Love and money: 5 tips for newlyweds
By UK CreditCards.com
If you've followed in the footsteps of Kate and William and have recently married, or if you're planning to tie the knot this summer, then your joint financial affairs are likely to be the last thing on your mind. However, once you're married, it's important that you have a shared approach to money.
61 per cent of consumers admit that discussions about household finances turn into arguments, according to a recent American Express survey. That number rose to 70 per cent for young professional people, who are among the most likely to marry for the first time.
If you, too, are eager to start your marriage off on the right financial footing and avoid financial squabbles, here are five tips for your first year:
1. Update your credit file.
Once you're married, make sure you tell the credit reference agencies and all the financial institutions that you have accounts with that you have changed your name and/or address. Otherwise, you could be surprised in the future by a returned application. When a credit reference agency has the wrong information about you, it can easily cause you to be declined for credit.
2. Merge your finances -- but retain some independence.
Consider opening a joint credit card account that you both manage, but retain single accounts for your own spending, says marital counsellor Gregory Kuhlman of stayhitched.com.
He believes that whilst newlyweds should open a joint bank account or have joint credit cards for household expenses, they should retain some financial independence. "A lot of couples, including my wife and myself, have joint accounts for paying bills and other essentials but maintain separate accounts for discretionary spending purchases," said Mr Kuhlman in an interview with Reuters.
3. Make a plan for how you will tackle your current and future debts -- together.
Credit cards and marriage can sometimes be a volatile mix, and debts are a common cause of marital arguments. It's likely that both you and your partner accumulated your own debts before you were married, and now you have to suddenly deal with them together.
That can lead to serious disagreements if you don't communicate early on, which is why it's vital that you sit down and work out a plan of how you will go about dealing with your debts together.
Similarly, if you plan to use credit cards or loans to buy items in the future, ensure you have a shared approach of how you plan to manage this borrowing by discussing it beforehand.
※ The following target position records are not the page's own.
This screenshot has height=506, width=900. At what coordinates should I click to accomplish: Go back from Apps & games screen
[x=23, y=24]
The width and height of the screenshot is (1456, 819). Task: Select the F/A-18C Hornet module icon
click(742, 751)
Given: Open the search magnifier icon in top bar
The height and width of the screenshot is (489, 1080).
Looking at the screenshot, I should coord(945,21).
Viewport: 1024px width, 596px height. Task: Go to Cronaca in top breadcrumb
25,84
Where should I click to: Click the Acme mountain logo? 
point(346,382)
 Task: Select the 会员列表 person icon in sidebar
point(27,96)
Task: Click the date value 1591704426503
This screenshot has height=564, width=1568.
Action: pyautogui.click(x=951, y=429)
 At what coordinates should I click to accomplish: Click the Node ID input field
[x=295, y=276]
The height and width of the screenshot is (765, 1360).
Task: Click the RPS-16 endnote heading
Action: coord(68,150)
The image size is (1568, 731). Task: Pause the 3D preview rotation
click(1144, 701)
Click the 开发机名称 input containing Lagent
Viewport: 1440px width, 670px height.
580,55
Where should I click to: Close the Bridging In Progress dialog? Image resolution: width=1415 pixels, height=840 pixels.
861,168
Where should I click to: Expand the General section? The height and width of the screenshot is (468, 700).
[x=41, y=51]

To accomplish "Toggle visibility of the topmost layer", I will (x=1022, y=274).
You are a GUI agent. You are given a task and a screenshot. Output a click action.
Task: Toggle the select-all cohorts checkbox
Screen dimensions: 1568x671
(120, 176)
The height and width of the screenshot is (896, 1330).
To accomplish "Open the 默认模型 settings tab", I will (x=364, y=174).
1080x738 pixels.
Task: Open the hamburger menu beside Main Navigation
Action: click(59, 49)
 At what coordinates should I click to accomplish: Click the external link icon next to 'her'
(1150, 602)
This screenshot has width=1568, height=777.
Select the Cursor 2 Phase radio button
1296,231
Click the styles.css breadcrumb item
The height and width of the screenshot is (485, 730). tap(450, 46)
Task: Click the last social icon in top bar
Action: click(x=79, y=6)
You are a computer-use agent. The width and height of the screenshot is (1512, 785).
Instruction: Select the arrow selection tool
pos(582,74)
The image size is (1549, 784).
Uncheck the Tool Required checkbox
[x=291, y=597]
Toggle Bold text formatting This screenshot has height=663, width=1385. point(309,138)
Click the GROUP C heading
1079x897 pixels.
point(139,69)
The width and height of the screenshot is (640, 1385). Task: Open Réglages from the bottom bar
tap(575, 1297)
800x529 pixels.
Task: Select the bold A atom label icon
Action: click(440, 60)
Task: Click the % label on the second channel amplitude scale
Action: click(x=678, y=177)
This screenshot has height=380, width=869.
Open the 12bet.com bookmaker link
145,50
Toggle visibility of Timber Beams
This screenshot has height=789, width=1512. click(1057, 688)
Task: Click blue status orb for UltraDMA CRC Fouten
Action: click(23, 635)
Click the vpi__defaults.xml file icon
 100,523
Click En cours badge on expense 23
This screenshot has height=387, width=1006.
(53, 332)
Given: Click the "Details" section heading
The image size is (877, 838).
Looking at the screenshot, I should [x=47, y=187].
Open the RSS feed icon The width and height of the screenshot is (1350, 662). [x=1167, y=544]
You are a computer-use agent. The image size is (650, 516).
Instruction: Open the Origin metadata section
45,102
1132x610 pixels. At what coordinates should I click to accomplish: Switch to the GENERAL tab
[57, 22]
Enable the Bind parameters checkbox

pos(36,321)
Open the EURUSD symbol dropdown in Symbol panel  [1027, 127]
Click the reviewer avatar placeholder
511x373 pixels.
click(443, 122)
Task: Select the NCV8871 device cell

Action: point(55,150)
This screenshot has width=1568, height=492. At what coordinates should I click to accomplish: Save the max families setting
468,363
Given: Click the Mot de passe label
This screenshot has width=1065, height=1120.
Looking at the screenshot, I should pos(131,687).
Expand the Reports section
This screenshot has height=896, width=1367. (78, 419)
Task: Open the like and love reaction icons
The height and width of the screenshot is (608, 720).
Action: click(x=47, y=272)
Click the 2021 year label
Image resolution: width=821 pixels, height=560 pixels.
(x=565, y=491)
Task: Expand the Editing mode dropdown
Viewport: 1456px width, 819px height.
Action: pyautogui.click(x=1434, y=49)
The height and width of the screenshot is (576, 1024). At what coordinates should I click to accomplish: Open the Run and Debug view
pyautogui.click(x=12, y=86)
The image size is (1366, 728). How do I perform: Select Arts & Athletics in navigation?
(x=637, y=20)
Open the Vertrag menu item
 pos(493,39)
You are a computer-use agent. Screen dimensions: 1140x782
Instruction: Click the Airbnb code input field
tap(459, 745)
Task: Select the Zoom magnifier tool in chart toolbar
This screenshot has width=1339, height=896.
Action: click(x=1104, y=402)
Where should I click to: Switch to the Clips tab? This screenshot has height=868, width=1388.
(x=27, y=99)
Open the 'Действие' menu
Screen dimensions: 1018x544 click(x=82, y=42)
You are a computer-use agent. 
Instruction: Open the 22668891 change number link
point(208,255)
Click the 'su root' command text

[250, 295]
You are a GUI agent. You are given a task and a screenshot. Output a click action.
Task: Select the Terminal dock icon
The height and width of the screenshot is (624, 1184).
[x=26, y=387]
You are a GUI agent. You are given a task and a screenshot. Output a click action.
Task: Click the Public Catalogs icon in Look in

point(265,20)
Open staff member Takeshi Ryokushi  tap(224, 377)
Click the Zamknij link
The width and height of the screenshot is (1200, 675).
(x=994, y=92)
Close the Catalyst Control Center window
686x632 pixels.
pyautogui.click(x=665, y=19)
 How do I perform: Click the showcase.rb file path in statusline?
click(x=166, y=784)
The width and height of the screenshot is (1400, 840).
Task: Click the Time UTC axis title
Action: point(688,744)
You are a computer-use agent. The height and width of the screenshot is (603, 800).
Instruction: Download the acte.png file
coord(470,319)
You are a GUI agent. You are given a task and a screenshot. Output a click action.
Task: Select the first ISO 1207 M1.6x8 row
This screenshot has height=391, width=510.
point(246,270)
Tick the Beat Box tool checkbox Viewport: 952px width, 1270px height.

4. Consider life insurance.
Even if you don't have any children, it's important that you insure each other's lives. If you are both working and contributing to the household income, then the surviving spouse could find themselves in a difficult financial position in the event of the other's death. And, if you do have children, make sure that you take additional cover to replace your income or to pay for childcare in the event of your untimely death.
In addition, consider taking out life insurance in your own name rather than a joint policy. This will ensure that your policy can remain if you split up in the future. It also effectively doubles the amount of cover you have as both policies will pay out on death, unlike a joint contract which will pay once.
5. Start saving.
Now that you're married, it may be time to think about building up some savings. Perhaps you want to buy a home together or simply build up an ‘emergency fund' that you can use in the future.
Signing up for a savings account is the first place to start. Regular savings accounts offer excellent rates of interest if you plan to put some cash away every month, whilst Individual Savings Accounts (ISA) allow you to maximise your individual tax-free savings account entitlements.